Challenges:
A - List every department of the 1970 Leningrad exhibition that the article about it names.
B - Write the next part of the article about the 1970 Leningrad exhibition, picking up right after its last sentence.

Exhibition of Leningrad artists of 1970 dedicated to the 25th anniversary of victory over Nazi Germany () was opened in Exhibition Halls of the Leningrad Union of Soviet Artists and become one of the notable art exhibitions of 1970 in the USSR.

History and organization 
For the organization and preparation of the exhibition, an exhibition committee was formed, consisting of authoritative art experts. An exhibition catalog was published. At the whole exhibition, over 220 artists of Leningrad  attended.

Contributing artists 
In the largest Department of Painting were exhibited art works of 81 authors. There were Vladimir Andreev, Sergei Babkov, Nikolai Baskakov, Yuri Belov, Dmitry Belyaev, Alexander Blinkov, Veniamin Borisov, Dmitry Buchkin, Rostislav Vovkushevsky, Nikolai Galakhov, Evgeny Galunov, Vasily Golubev, Alexander Gulayev, Nina Ivanova, Mikhail Kozell, Elena Kostenko, Anna Kostina, Yaroslav Krestovsky, Boris Lavrenko, Ivan Lavsky, Efim Latsky, Vladimir Malagis, Mikhail Natarevich, Yuri Neprintsev, Dmitry Oboznenko, Ivan Savenko, Vladimir Seleznev, Alexander Semionov, Arseny Semionov, Joseph Serebriany, Nikolai Timkov, Yuri Tulin, and others painters of the Leningrad School.

In the Department of Sculptures were exhibited art works of 23 sculptors. Department of graphics presented a creation of 83 artists.

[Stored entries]
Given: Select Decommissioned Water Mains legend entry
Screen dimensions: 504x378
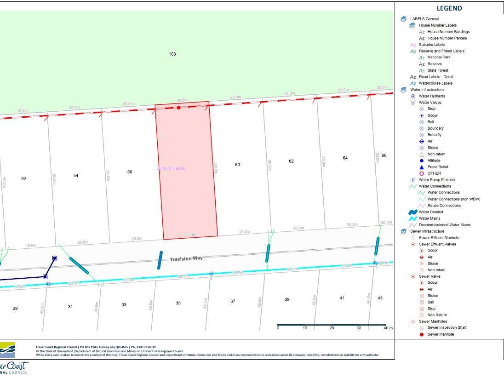Looking at the screenshot, I should pos(444,225).
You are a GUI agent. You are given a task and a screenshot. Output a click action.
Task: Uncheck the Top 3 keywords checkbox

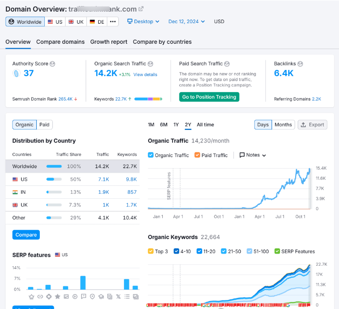point(151,251)
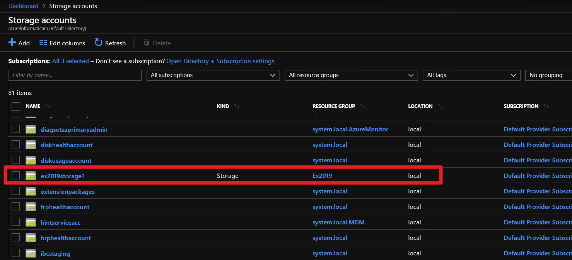Expand the All subscriptions dropdown

point(213,75)
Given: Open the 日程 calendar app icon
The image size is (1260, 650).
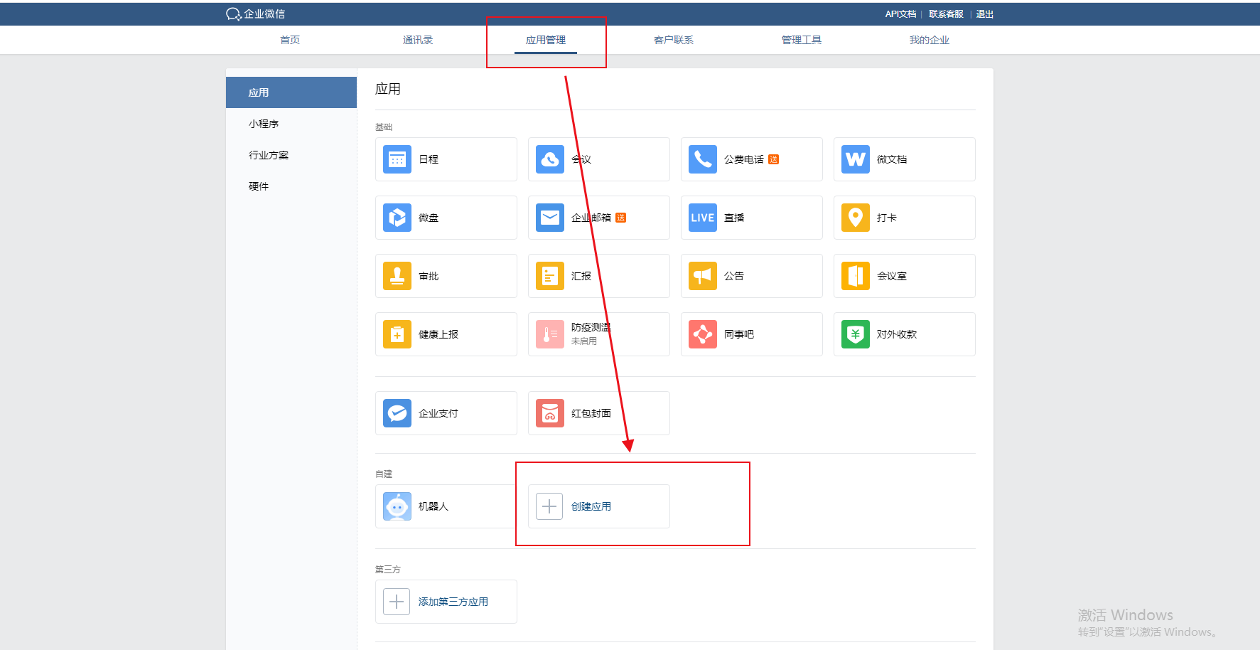Looking at the screenshot, I should pos(397,159).
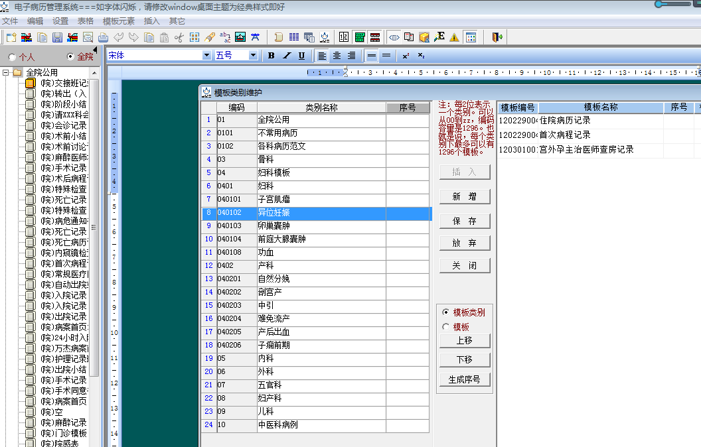Image resolution: width=701 pixels, height=447 pixels.
Task: Click the exit door icon on toolbar
Action: pyautogui.click(x=497, y=38)
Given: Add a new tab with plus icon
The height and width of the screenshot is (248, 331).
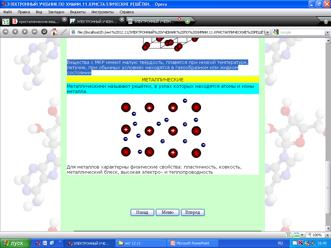Looking at the screenshot, I should 187,21.
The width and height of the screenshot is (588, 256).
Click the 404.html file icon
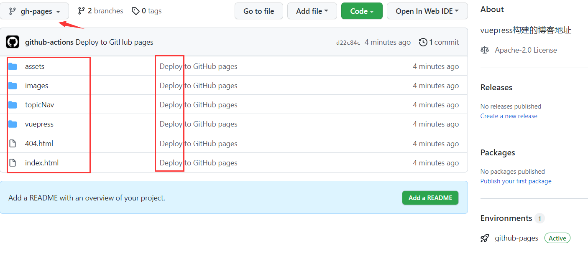(13, 144)
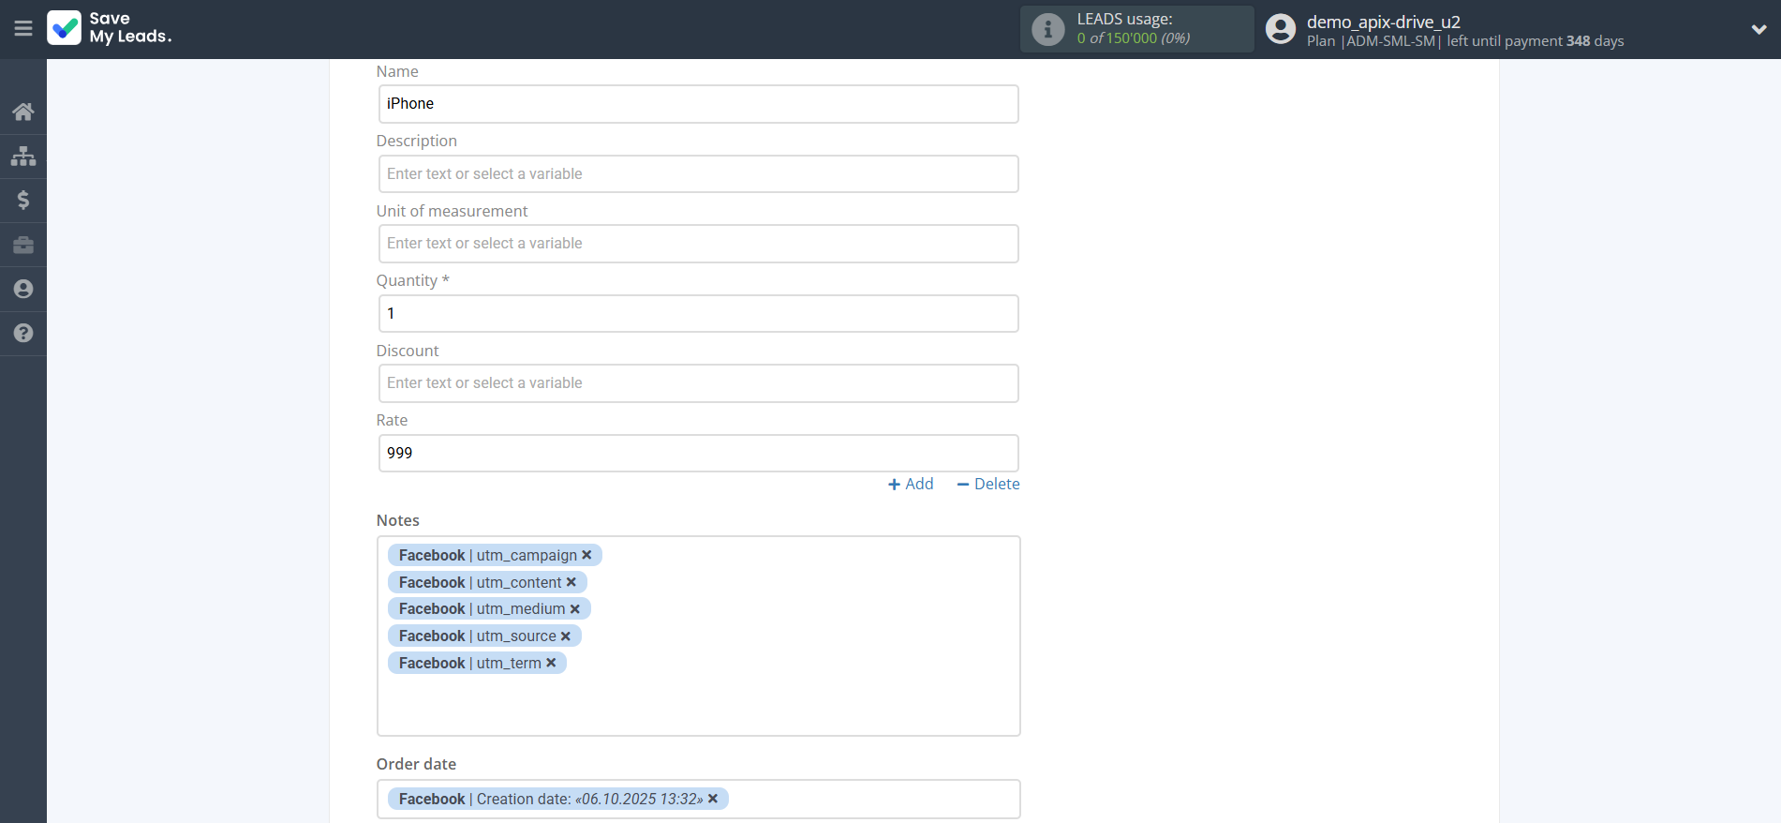Click the Quantity input field

[698, 314]
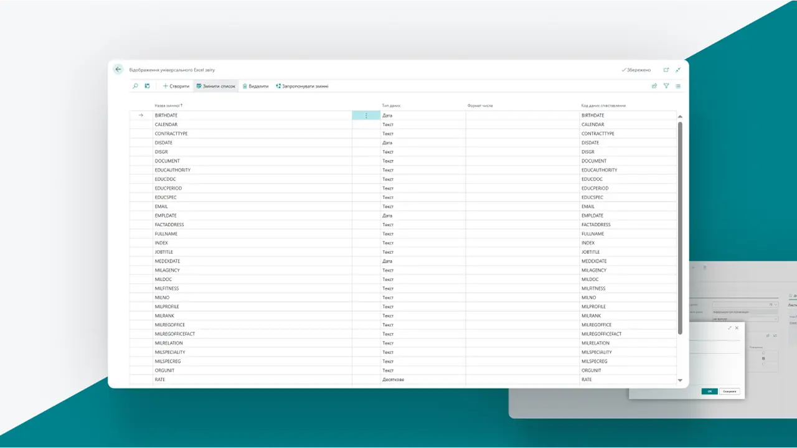
Task: Click the analyze view icon beside search
Action: click(148, 86)
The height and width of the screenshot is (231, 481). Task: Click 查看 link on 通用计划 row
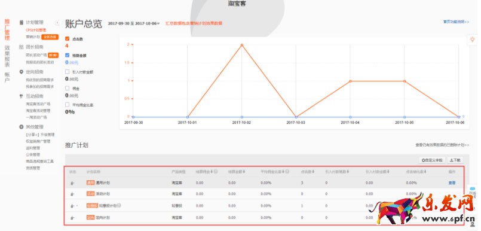(452, 183)
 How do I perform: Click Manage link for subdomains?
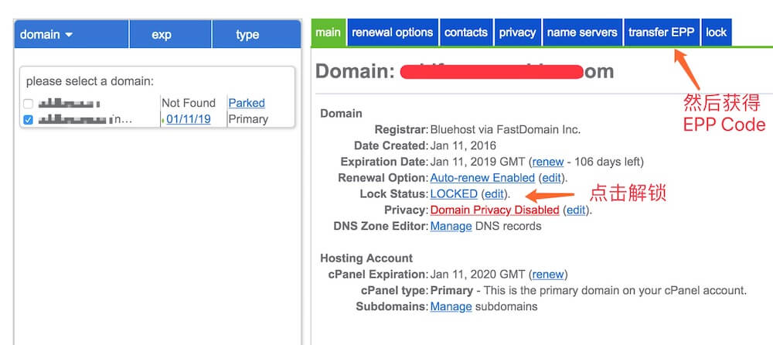click(451, 306)
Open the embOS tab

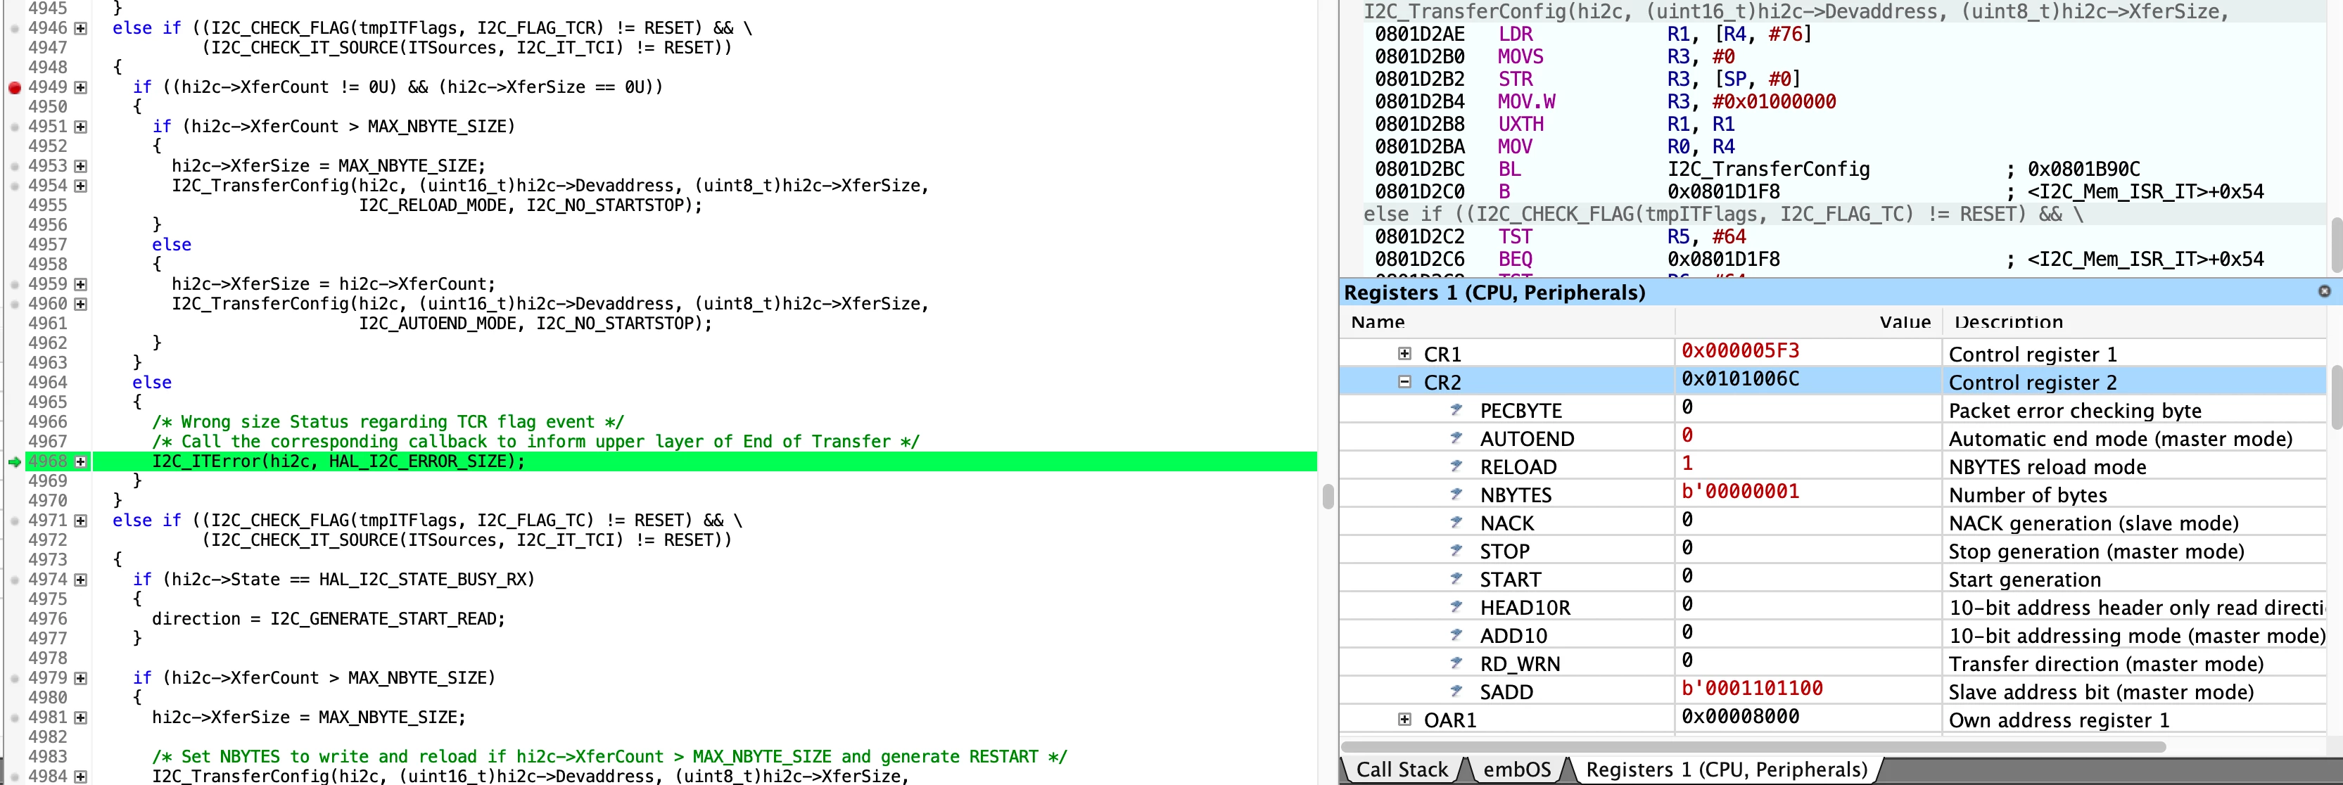tap(1516, 770)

Responses per task:
A -
Department of Painting
Department of Sculptures
Department of graphics

B -
Contributed artworks 
For exposure have been selected works of painting, sculpture and graphics, applied art created by artists from Leningrad during the Great Patriotic War and the siege of Leningrad, as well as during the postwar decades.
Some of them were subsequently found in the collections of Soviet Art museums, as well as domestic and foreign galleries and collectors.

Acknowledgment 
Exhibition of Leningrad artists of 1970 was widely covered in press and in literature on Soviet fine art.

See also 
 Fine Art of Leningrad
 Leningrad School of Painting
 1970 in fine arts of the Soviet Union
 Saint Petersburg Union of Artists
 Socialist realism

References

Sources 

 Выставка произведений ленинградских художников, посвященная 25-летию Победы над фашистской Германией. Каталог. Л., Художник РСФСР, 1972.
 Справочник членов Ленинградской организации Союза художников РСФСР. Л., Художник РСФСР, 1980.
 Художники народов СССР. Биобиблиографический словарь. Т.1-4. М., Искусство, 1970–1995.
 Справочник членов Союза художников СССР. Т.1-2. М., Советский художник, 1979.
 Хроника узловых событий художественной жизни России 1960-1980-х годов // Time for Change. The Art of 1960–1985 in the Soviet Union. Saint Petersburg, State Russian Museum, 2006. 
 Sergei V. Ivanov. Unknown Socialist Realism. The Leningrad School. Saint Petersburg, NP-Print Edition, 2007. P.395, 417, 442. , 
 Юбилейный Справочник выпускников Санкт-Петербургского академического института живописи, скульптуры и архитектуры имени И. Е. Репина Российской Академии художеств. 1915—2005. Санкт Петербург, «Первоцвет», 2007.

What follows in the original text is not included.